- _WHAT TO WORK ON_:
1. Reproduce everything in the passage on Rohingya refugees from "While Myanmar’s state" down to "families to justice.", word for word.
2. According to the passage on Rohingya refugees, which two rights do the Rohingya lack while they are in Bangladesh?
3. Go on with the passage on Rohingya refugees, starting after its last sentence.
*** TEXT Section Begins ***
While Myanmar’s state counselor, Aung San Suu Kyi, recently announced that she will allow U.N. human rights and development organizations to enter Myanmar to prepare the ground for the mass return of the Rohingya, Ganguly stresses that repatriation needs to go far beyond just building infrastructure. The refugees say they need assurances about their legal status, citizenship rights, and protection — and to bring the killers of their families to justice.
“What we’re arguing for — we don’t see that happening right now — and that is to hold everyone who committed these horrific crimes to account. Is that going to happen before the rains? No,” Ganguly says. “Literally the monsoon season is now.” Instead, she says, it’s time for Bangladesh to allow the Rohingya out of camps to seek safe shelter and employment opportunities. While they are safe from persecution here in Bangladesh, they do not enjoy free movement or the right to seek formal work; they are essentially trapped in a detention camp, minus the barbed wire.
*** TEXT Section Ends ***
*** RECORDS PROVIDED Section Begins ***
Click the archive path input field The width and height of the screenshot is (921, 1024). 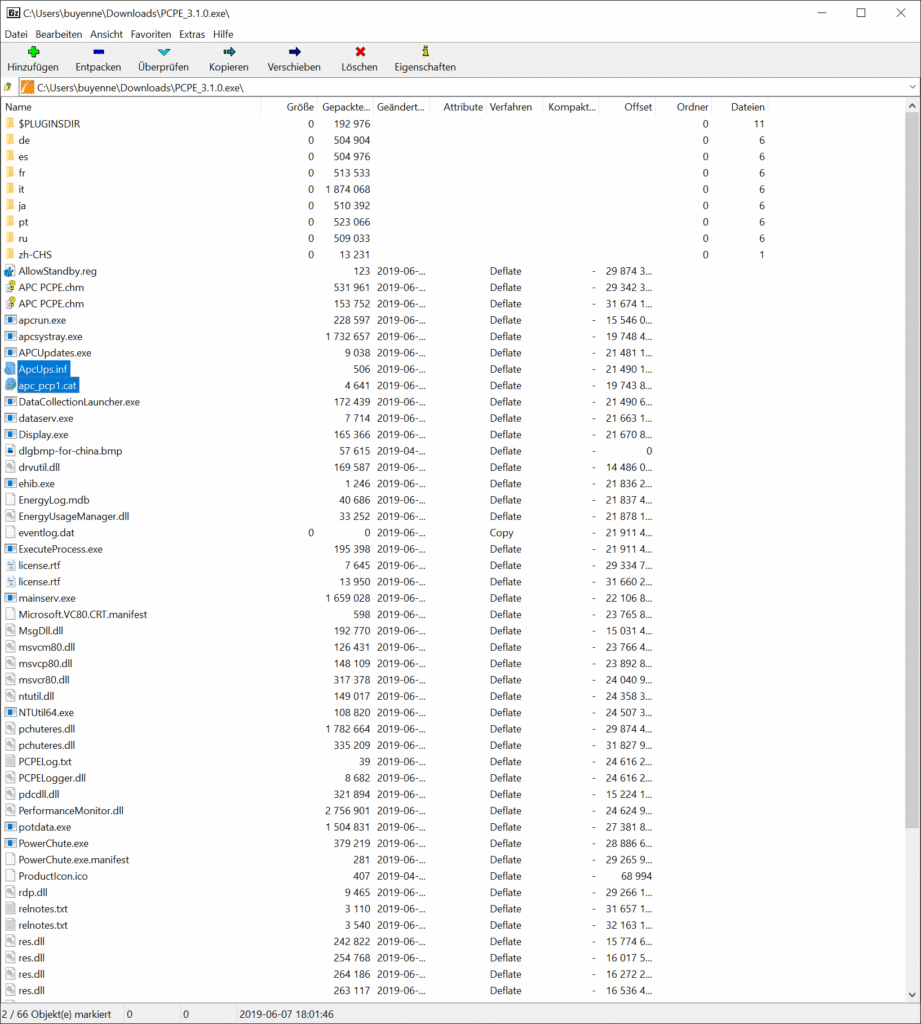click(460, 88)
*** RECORDS PROVIDED Section Ends ***
*** RECORDS PROVIDED Section Begins ***
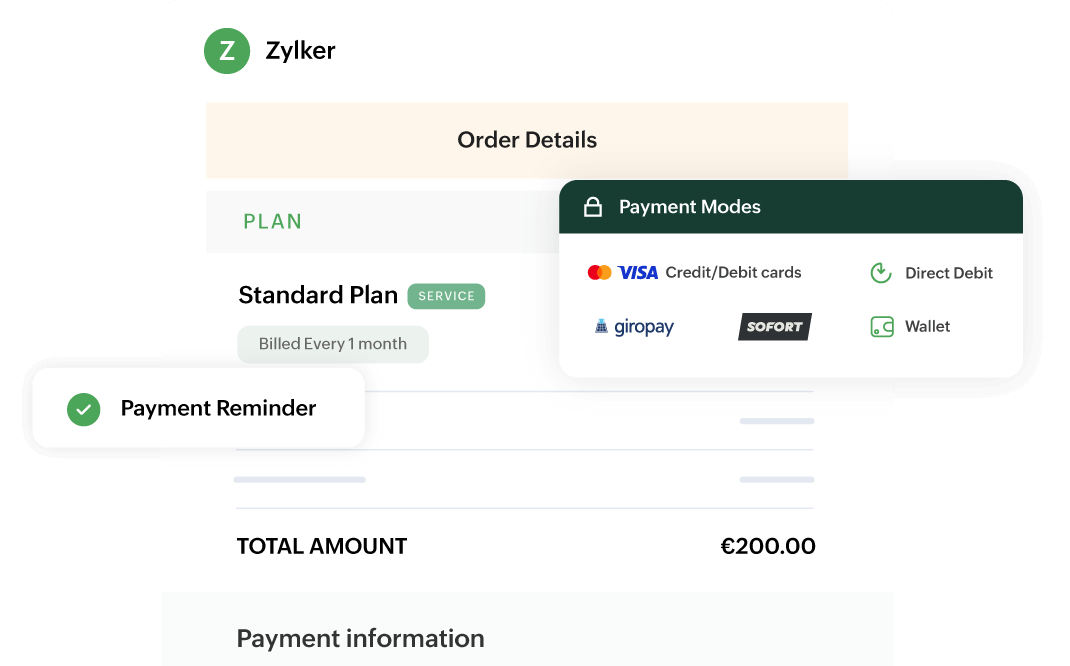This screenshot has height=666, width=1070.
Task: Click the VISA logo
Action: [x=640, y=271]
*** RECORDS PROVIDED Section Ends ***
- _TASK-BY-TASK OUTPUTS_:
1.
While Myanmar’s state counselor, Aung San Suu Kyi, recently announced that she will allow U.N. human rights and development organizations to enter Myanmar to prepare the ground for the mass return of the Rohingya, Ganguly stresses that repatriation needs to go far beyond just building infrastructure. The refugees say they need assurances about their legal status, citizenship rights, and protection — and to bring the killers of their families to justice.

2. Free movement and the right to seek formal work.

3.
Checkpoints around the camps and along the road to Cox’s Bazar, some 20 miles away, ensure that refugees do not leave the camps’ perimeters. “Bangladesh has to agree to let these people move out of these areas and let them scatter where they can also have livelihoods,” Ganguly argues.
But Bangladesh is adamant it has its own solution. The government plans to move 100,000 refugees to Bhasan Char, a low-lying uninhabited island in the Bay of Bengal. The United Nations and aid agencies fear any refugees who are relocated to Bhasan Char — which is technically a sandbank that emerged not long ago — would be isolated from the mainland, leaving people at the mercy of severe weather events. H.T. Imam, one of Hasina’s advisors, told the media that the island wouldn’t be a “concentration camp, but there may be some restrictions.”
With the imminent monsoon season, the refugees’ future in both Bangladesh and Myanmar is uncertain. What is clear though is the devastating toll it will have on the population. “The Rohingya are running away to be safe, and now another thing is threatening their lives. That sense of protection they had [here] will be totally lost,” says Olga Rebolledo, an IOM mental health worker.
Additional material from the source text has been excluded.